DIE AUFGABE:
Schreibe aus dem Text über Sozialstaat und Unregierbarkeit weiter unten alles von „Weil nicht nur“ bis hinunter zu „Fahnen geschrieben haben.“ wortgetreu ab.

DOKUMENT:
======

Man kann an Merz und Co. also viel kritisieren, auch am Mittun der SPD. Für die »Unausweichlichkeit von Veränderungen« wird meist nur getrommelt, wenn frühere Landgewinne gegen den Kapitalismus zurückgedreht werden sollen: Sozialstaat, Arbeitsgesetze usw. So wächst einerseits einmal mehr der Druck auf das »Sozialeigentum« (Dörre, Castel), also jene »Eigentumsform, die Lohnabhängigen über berufliche Fähigkeiten, soziale Rechte, tarifliche Normen und Mitbestimmungsmöglichkeiten etwas ermöglicht, was zuvor ausschließlich an privaten Besitz gekoppelt war: die Chance zu einer längerfristigen Lebensplanung«. Auf der anderen Seite aber ist diese längerfristige Lebensplanung längst nicht mehr nur durch die Verschiebung der Gewichte in der Auseinandersetzung zwischen Kapital und Arbeit unter Druck, sondern auch von einer planetaren Krise, die zu einer Bewohnbarkeits-, also Existenzkrise geworden ist – dies nicht zuletzt wegen der Art und Weise, mit der auf Integrationsprobleme im Kapitalismus politisch reagiert wird: Wachstum ist nicht »bloß« Fluchtpunkt der Kapitallogik, sondern auch Selbstzweck staatlicher Steuerung, weil aus dem »Erfolg der Wirtschaft« jene Kapazitäten resultieren, die prinzipiell zu knapp bemessen sind, weil Erwartungen und Forderungen widersprüchlich mit einander verbunden beiderseits der Frontlinie Kapital-Arbeit in einer Spirale der Anspruchsinflation immer höhere Stufen erreichen, zu deren Befriedigung (»die Politik muss liefern«) dann (auch) immer weiteres Wachstum erforderlich ist.
Weil nicht nur Friedrich Merz daran scheitern muss, schwebt strukturell bedingt das Omen der »Unregierbarkeit« über allem politischen Handeln, die »unmittelbare Gefahr eines chronischen oder gar akuten Staatsversagens«. Verallgemeinert in einem Alltagsbewusstsein, dem Whatsapp-Gruppen, gewissenlose Glücksritter der Aufmerksamkeitsökonomie und von der Komplexität der Herausforderungen verunsicherte Parteien die Stichworte liefern, »funktioniert« dann schon angeblich »nichts mehr«, was jenen ihren Vorsprung sichert, die »take back control« auf ihre Fahnen geschrieben haben.

======

ANGEZEIGTE DATEN:
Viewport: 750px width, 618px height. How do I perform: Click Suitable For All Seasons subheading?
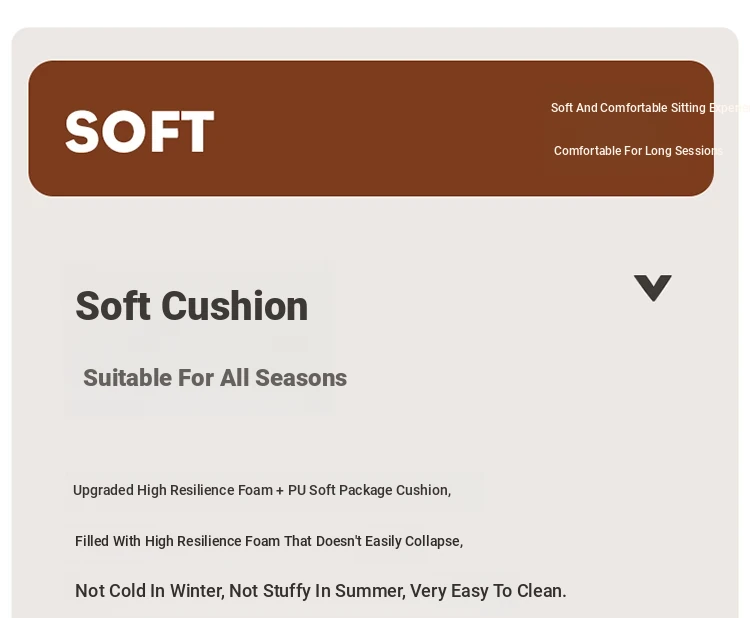pyautogui.click(x=215, y=378)
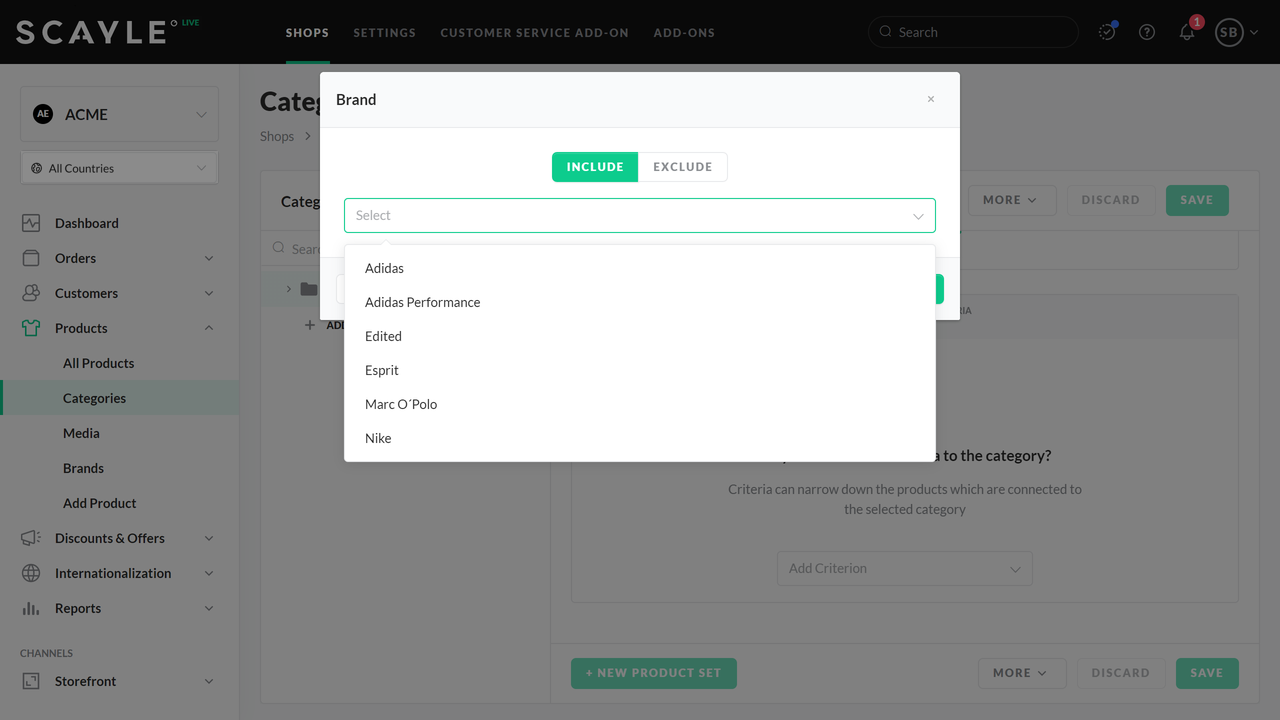Select Marc O'Polo brand option
The width and height of the screenshot is (1280, 720).
pyautogui.click(x=401, y=404)
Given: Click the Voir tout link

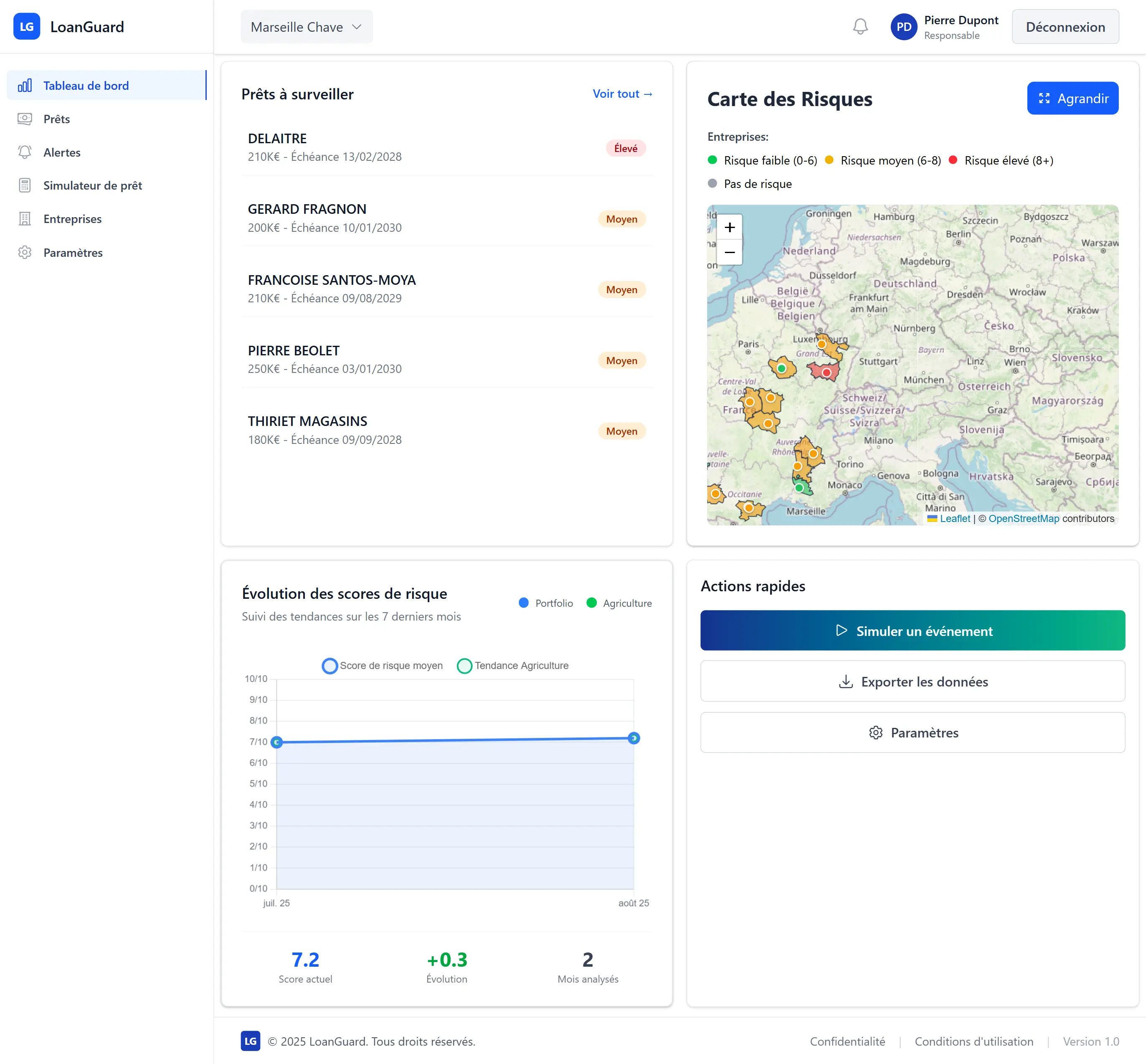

======

ERLEDIGTE AUFGABE:
Weil nicht nur Friedrich Merz daran scheitern muss, schwebt strukturell bedingt das Omen der »Unregierbarkeit« über allem politischen Handeln, die »unmittelbare Gefahr eines chronischen oder gar akuten Staatsversagens«. Verallgemeinert in einem Alltagsbewusstsein, dem Whatsapp-Gruppen, gewissenlose Glücksritter der Aufmerksamkeitsökonomie und von der Komplexität der Herausforderungen verunsicherte Parteien die Stichworte liefern, »funktioniert« dann schon angeblich »nichts mehr«, was jenen ihren Vorsprung sichert, die »take back control« auf ihre Fahnen geschrieben haben.